▶ _Work request_: The lines from the one holding "Instruction: Open the" through the end of the records below are to be written out exactly, and nothing else; pictures are to be left out.

▶ _Given information_:
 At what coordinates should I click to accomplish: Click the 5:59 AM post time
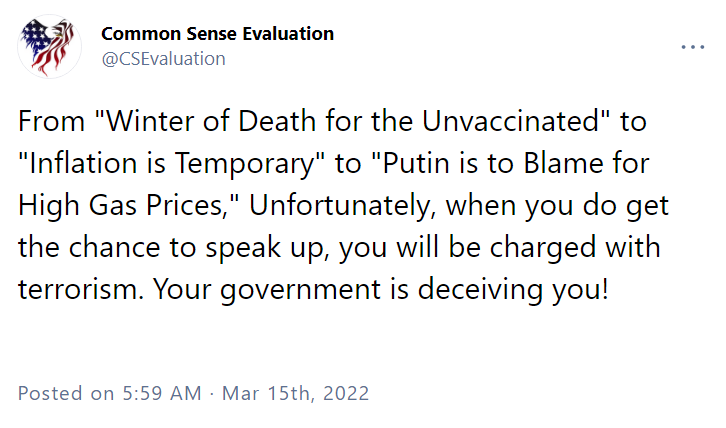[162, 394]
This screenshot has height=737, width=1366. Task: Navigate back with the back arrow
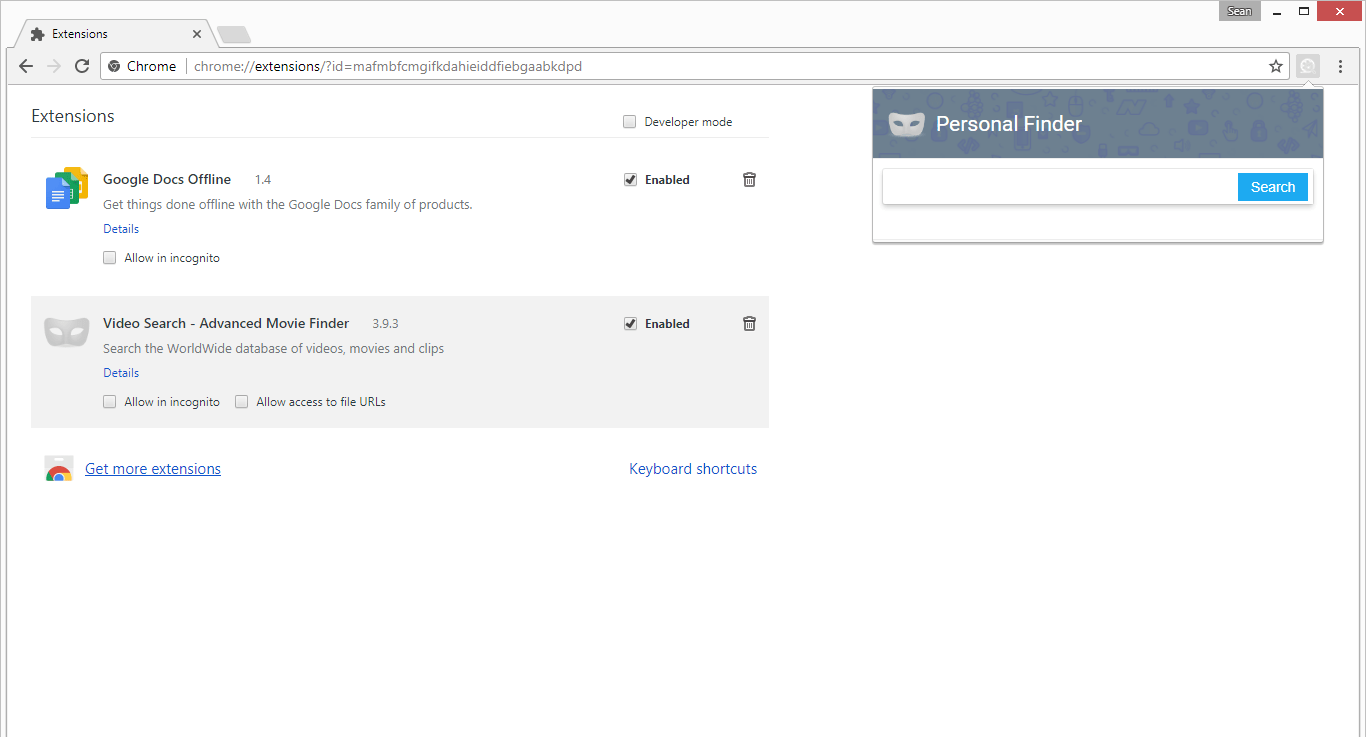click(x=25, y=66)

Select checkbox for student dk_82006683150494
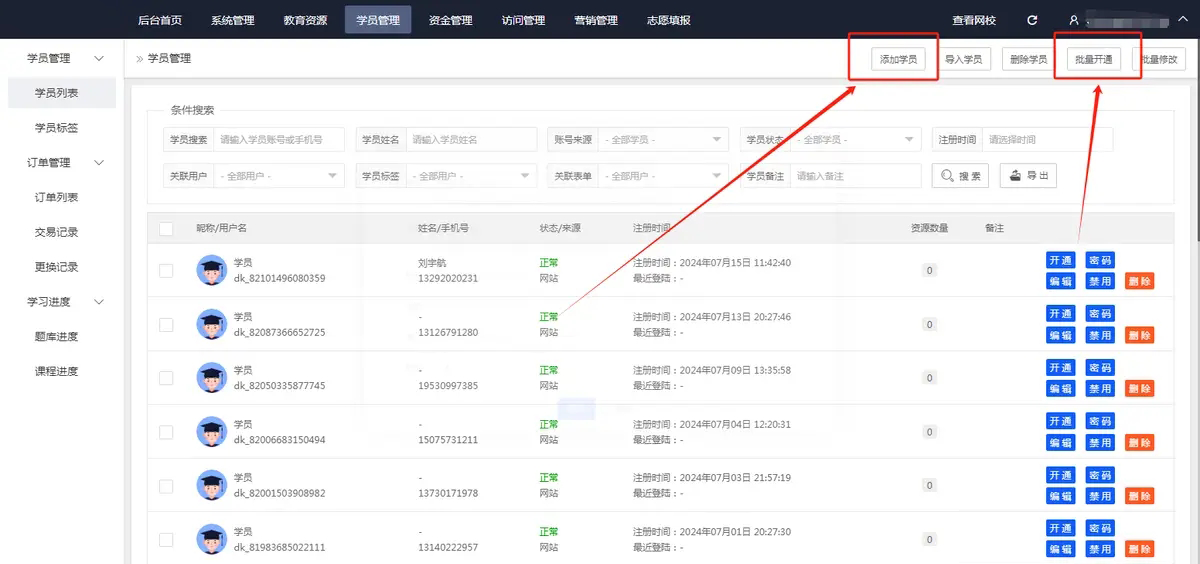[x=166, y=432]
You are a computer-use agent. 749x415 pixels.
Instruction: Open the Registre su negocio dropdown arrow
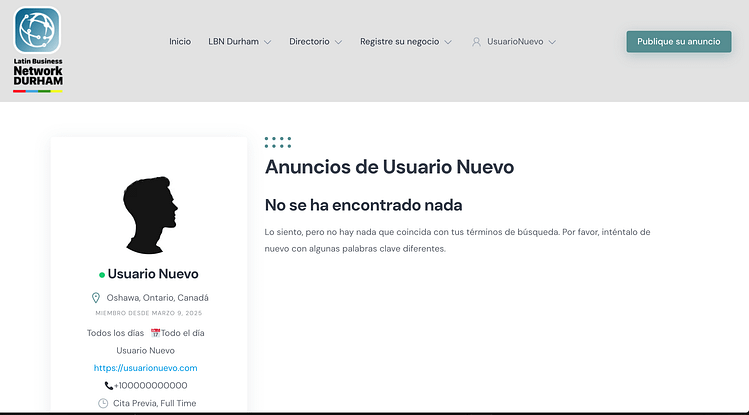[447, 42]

▶ _Written solution_:
Instruction: Open the Registre su negocio dropdown arrow
[447, 42]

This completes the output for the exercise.